Come si valuta un agente che non si limita a rispondere, ma compie azioni? Confrontare il testo prodotto non basta: conta cosa è successo nel sistema. Un paper su arXiv affronta il problema con Agent-Diff, un benchmark pensato per misurare gli effetti, non le parole.
L’idea
Agent-Diff valuta agenti LLM su task reali con le API di software di produttività, eseguendo codice e misurando il risultato tramite un "state-diff contract": un contratto che separa il processo dall’esito. Il successo di un task non è definito da come l’agente è arrivato alla soluzione, ma dal fatto che il cambiamento atteso nello stato dell’ambiente si sia effettivamente verificato.
Perché conta
È la metrica giusta per gli agenti. Un agente può seguire un percorso diverso da quello previsto e arrivare comunque al risultato corretto — oppure produrre una risposta convincente senza che nulla sia davvero cambiato. Valutare il diff dello stato cattura ciò che conta davvero: l’effetto sul mondo, non l’eloquenza della spiegazione.
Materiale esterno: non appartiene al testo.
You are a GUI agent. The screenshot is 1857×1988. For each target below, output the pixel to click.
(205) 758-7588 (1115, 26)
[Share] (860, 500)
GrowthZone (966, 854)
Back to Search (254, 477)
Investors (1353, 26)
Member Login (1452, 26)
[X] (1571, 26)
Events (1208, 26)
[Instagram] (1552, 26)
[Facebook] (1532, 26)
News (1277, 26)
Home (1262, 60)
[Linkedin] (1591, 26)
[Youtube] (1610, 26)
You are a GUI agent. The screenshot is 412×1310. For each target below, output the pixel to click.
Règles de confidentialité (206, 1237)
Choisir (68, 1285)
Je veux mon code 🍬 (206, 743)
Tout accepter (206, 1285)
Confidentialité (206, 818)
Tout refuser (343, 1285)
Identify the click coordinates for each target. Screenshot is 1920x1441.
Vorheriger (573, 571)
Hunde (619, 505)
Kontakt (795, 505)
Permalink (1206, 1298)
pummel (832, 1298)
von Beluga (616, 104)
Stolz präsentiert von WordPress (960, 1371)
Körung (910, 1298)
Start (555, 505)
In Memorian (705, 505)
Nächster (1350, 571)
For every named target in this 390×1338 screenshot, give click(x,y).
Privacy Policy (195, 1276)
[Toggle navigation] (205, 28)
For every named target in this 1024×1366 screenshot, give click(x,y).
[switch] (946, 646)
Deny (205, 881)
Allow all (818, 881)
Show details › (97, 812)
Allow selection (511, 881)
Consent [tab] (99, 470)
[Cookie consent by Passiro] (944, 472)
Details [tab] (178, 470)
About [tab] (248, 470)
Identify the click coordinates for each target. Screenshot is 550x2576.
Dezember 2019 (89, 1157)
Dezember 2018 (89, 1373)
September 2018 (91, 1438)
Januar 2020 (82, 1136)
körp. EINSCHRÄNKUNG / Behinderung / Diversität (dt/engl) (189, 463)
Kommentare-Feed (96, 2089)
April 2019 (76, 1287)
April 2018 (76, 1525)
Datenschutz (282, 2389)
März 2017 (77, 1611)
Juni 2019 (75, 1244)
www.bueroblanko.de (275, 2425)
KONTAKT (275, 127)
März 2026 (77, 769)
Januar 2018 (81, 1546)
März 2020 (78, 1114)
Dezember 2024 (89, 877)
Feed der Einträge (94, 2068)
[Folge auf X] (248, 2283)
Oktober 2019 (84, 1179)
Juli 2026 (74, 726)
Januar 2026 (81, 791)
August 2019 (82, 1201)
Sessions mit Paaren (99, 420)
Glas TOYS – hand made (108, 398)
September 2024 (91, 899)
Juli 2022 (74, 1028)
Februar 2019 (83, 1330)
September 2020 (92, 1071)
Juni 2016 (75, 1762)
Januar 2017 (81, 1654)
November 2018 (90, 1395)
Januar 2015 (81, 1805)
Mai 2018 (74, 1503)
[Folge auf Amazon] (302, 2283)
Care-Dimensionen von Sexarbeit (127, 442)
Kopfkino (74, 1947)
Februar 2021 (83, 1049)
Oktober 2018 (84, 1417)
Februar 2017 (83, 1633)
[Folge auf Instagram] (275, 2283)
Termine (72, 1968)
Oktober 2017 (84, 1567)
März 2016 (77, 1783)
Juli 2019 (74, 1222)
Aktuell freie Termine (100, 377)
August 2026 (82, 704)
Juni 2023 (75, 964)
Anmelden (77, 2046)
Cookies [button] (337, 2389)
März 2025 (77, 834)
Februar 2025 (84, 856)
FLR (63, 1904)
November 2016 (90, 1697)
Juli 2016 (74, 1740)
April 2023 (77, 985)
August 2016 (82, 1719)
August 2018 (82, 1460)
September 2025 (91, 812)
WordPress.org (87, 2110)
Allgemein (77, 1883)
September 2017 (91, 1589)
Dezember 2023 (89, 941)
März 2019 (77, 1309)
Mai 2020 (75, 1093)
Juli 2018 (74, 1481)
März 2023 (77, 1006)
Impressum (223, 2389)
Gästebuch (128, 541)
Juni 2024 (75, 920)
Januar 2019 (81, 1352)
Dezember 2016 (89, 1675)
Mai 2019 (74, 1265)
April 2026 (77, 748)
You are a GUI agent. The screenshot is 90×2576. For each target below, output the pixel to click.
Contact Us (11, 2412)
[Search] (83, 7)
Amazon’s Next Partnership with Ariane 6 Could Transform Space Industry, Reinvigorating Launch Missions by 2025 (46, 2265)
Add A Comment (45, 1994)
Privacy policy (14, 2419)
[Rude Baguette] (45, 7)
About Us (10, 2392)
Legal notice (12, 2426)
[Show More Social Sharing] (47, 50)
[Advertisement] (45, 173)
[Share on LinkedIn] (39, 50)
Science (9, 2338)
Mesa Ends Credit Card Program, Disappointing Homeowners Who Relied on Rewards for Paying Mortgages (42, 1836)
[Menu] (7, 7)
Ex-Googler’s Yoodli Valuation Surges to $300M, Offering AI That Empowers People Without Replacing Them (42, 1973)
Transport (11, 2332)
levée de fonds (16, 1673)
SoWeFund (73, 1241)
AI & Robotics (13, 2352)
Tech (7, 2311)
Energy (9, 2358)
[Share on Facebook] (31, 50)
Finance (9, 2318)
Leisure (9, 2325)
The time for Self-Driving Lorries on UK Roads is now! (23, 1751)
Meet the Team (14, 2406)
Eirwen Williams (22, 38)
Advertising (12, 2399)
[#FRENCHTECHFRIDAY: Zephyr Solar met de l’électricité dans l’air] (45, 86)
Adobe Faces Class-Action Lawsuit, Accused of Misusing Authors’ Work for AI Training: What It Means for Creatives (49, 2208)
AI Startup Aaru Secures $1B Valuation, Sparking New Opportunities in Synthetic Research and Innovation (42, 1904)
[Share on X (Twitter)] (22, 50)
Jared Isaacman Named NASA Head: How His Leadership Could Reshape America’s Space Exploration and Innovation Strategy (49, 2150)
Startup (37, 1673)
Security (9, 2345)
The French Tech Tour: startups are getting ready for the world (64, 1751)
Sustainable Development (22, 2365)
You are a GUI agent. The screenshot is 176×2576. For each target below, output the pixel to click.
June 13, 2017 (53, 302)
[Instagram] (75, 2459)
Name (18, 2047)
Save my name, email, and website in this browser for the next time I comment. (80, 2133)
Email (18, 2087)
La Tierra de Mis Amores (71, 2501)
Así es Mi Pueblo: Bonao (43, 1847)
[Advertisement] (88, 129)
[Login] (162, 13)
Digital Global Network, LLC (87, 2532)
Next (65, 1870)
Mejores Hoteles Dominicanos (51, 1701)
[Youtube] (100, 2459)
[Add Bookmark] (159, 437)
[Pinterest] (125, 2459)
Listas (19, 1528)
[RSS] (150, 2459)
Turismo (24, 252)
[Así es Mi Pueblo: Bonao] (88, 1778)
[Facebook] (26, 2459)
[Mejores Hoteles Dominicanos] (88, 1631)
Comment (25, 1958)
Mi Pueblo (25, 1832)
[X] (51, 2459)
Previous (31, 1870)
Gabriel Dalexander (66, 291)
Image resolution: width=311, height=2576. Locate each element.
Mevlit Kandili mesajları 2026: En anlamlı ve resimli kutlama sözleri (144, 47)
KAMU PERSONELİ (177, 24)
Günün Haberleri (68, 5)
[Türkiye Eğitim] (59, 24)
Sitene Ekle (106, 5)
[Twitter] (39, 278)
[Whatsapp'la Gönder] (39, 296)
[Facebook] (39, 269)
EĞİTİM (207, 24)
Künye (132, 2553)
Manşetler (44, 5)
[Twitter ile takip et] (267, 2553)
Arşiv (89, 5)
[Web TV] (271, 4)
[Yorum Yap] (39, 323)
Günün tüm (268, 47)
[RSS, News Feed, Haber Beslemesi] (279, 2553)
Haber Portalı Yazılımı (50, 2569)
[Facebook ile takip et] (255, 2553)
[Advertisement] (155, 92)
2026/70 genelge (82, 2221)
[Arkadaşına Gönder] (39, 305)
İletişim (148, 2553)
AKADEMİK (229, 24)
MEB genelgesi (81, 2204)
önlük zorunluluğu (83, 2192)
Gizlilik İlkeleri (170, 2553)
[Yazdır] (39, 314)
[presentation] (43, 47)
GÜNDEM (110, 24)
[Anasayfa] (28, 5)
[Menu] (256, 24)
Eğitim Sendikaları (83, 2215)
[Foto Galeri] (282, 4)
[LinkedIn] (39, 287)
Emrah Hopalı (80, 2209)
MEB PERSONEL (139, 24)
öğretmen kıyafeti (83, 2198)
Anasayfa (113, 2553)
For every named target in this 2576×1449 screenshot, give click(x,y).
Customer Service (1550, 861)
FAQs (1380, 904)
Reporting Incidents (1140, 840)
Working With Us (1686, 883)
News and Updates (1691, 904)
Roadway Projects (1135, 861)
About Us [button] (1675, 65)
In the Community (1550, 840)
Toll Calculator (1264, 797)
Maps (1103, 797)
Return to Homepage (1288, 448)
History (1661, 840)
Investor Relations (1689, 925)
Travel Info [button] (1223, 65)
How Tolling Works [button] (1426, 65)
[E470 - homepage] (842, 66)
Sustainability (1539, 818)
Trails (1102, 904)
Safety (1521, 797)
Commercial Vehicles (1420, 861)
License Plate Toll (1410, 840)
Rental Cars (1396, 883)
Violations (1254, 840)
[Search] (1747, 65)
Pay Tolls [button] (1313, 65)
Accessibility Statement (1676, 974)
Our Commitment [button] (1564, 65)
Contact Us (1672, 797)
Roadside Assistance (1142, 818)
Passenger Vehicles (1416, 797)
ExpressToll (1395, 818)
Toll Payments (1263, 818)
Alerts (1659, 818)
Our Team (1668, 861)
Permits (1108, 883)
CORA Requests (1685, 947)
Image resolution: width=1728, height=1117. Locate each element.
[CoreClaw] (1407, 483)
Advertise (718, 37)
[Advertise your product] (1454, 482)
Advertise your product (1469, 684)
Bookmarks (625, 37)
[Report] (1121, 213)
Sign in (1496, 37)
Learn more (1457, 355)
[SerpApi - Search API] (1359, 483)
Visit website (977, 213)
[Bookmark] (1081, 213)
Per chi costruisce agenti destinati a operare su sistemi reali, questo tipo di benchmark è prezioso: misura l’affidabilità in termini di azioni andate a buon fine, che è esattamente ciò che serve sapere prima di mandare un agente in produzione.
In sintesi
Agent-Diff sposta la valutazione degli agenti dal "cosa hanno detto" al "cosa hanno cambiato". Un approccio sano in un campo dove è facile farsi ingannare da risposte solo apparentemente corrette.